Em março de 2020 foi contratada como assessora não remunerada na Secretaria de Saúde por seis meses. Ao final do período foi efetivada com um salário de £ 15 mil por ano.
Até o momento, nem o governo nem a Secretaria revelaram detalhes de algum processo formal de seleção e contratação conforme as normas que rege o serviço público no Reino Unido. No Linkedin, o emprego aparece como um trabalho de meio expediente.
Uma fonte disse ao The Sunday Times: “Antes de Matt fazer algo grande, ele falará com Gina. Ela sabe de tudo.”
Com acesso direto ao principal homem do governo responsável por decidir sobre as compras de insumos médicos para o combate à pandemia, Coladangelo ficou na berlinda também depois da história do contrato do governo com a empresa dirigida por seu irmão, a Partnering Health Limited (PHL Group), especialista na prestação de serviços de urgência e cuidados primários a pacientes do NHS, o sistema público de saúde.

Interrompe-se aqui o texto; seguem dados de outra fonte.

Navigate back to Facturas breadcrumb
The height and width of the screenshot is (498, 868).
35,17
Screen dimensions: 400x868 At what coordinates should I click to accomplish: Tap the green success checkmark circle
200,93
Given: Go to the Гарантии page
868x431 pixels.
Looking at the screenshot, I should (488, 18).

Outros rumores que ficam no limite entre vida privada e pública dão conta de que ela viajou com o chefe para um encontro do G7, e que poderia ter dormido com Hancock — o que seria uma nova quebra das regras do isolamento.
A assessora foi vista saindo da casa onde morava com o marido depois que a confusão explodiu. Os boatos são de que o casal está realmente apaixonado, não sendo apenas um caso fortuito. E que deve se unir.

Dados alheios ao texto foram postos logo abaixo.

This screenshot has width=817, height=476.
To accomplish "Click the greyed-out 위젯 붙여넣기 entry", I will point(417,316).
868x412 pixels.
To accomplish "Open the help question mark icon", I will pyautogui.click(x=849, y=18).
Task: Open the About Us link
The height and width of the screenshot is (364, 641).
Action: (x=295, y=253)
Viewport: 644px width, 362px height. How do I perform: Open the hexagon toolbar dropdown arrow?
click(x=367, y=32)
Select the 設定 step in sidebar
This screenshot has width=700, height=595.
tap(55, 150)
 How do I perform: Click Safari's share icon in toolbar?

Como em cachorro morto muitos gostam de bater, novas denúncias envolvendo Matt Hancock começaram a surgir, embora ele já tenha problemas de sobra. Uma delas, publicada pelo jornal The Times neste domingo, é uma falta grave no país.

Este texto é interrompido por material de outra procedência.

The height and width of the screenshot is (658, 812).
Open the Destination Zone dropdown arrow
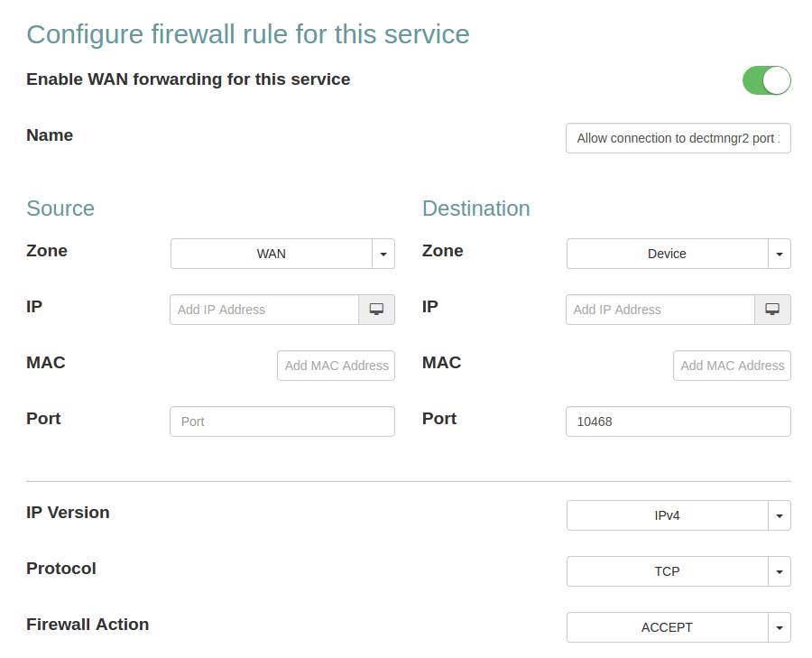pos(780,255)
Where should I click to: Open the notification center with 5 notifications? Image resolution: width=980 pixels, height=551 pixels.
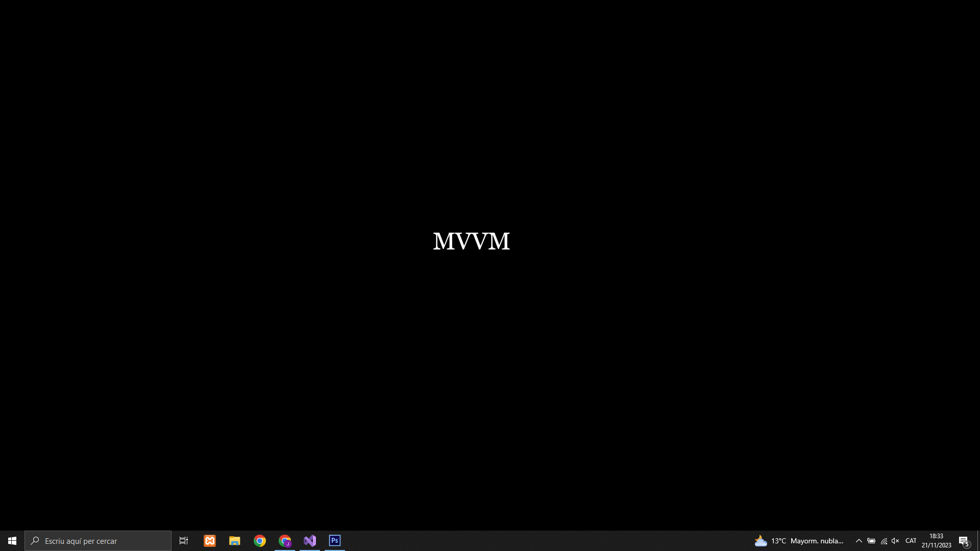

Ele foi acusado de ter utilizado uma conta no Gmail para tratar de assuntos do governo desde março de 2020, incluindo negociações sobre compras de insumo para a pandemia.
Mensagens privadas ficam fora do escrutínio das autoridades que fiscalizam atos do Governo e fora do alcance da imprensa, que pode solicitar cópias de comunicações oficiais mas não tem acesso àquelas que circulam em canais privados. A oposição também já solicitou investigação sobre as mensagens.
A mulher traída virou alvo de simpatia do público. Na manhã de domingo, a hashtag #Martha estava em alta nas redes sociais. Ela sofre de “Covid longa”, em que os efeitos da doença perduram por meses. Pegou o vírus do marido, e muitos comentavam se ele teria contraído da amante.
O assédio da imprensa a ela também foi criticado por muitos que reproduziram as imagens da perseguição de fotógrafos.
Entre os “abalos secundários” do terremoto Hancock, a origem das imagens é um que deve ainda render desdobramentos importantes. Quando o caso se tornou público, o governo anunciou a intenção de abrir uma investigação para saber quem tinha vazado. Mas há uma outra pergunta mais importante: quem instalou a câmera?
Depois de uma varredura, a câmera foi encontrada dentro de um detector de fumaça. Não parecia ser uma câmera de segurança oficial, do sistema do prédio onde fica a Secretaria Nacional de Saúde, pois o Secretário afirmou desconhecer que ela estava lá. Segundo o jornal The Times, agentes começaram a vasculhar outras dependências ministeriais para ver se há mais câmeras escondidas.
Uma das suspeitas é de que algum fornecedor que tenha acesso às imagens tenha copiado-as ou filmado de seu próprio telefone para vazar ao jornal. A preocupação é com o vazamento de segredos oficiais para governos hostis ao Reino Unido, como a Rússia e a China, com quem o país tem relacionamento diplomático marcado por tensões e acusações de espionagem.
A quantidade de histórias diferentes associadas ao caso de Matt Hancock tem todos os elementos para continuar na pauta da imprensa, da política e da sociedade por um bom tempo.O curioso é que a foto do beijo foi publicada em um tabloide, um tipo de jornal sensacionalista frequentemente criticado por invadir a privacidade de pessoas famosas.
Nesse caso, no entanto, o que a notícia revelou foi mais do que uma infidelidade de duas pessoas casadas. Foi a infidelidade do mais importante homem do governo a cargo da mais importante crise que o mundo enfrenta aos princípios que ele próprio e a administração que representa impuseram à população. Isso é mais do que fofoca de gente famosa.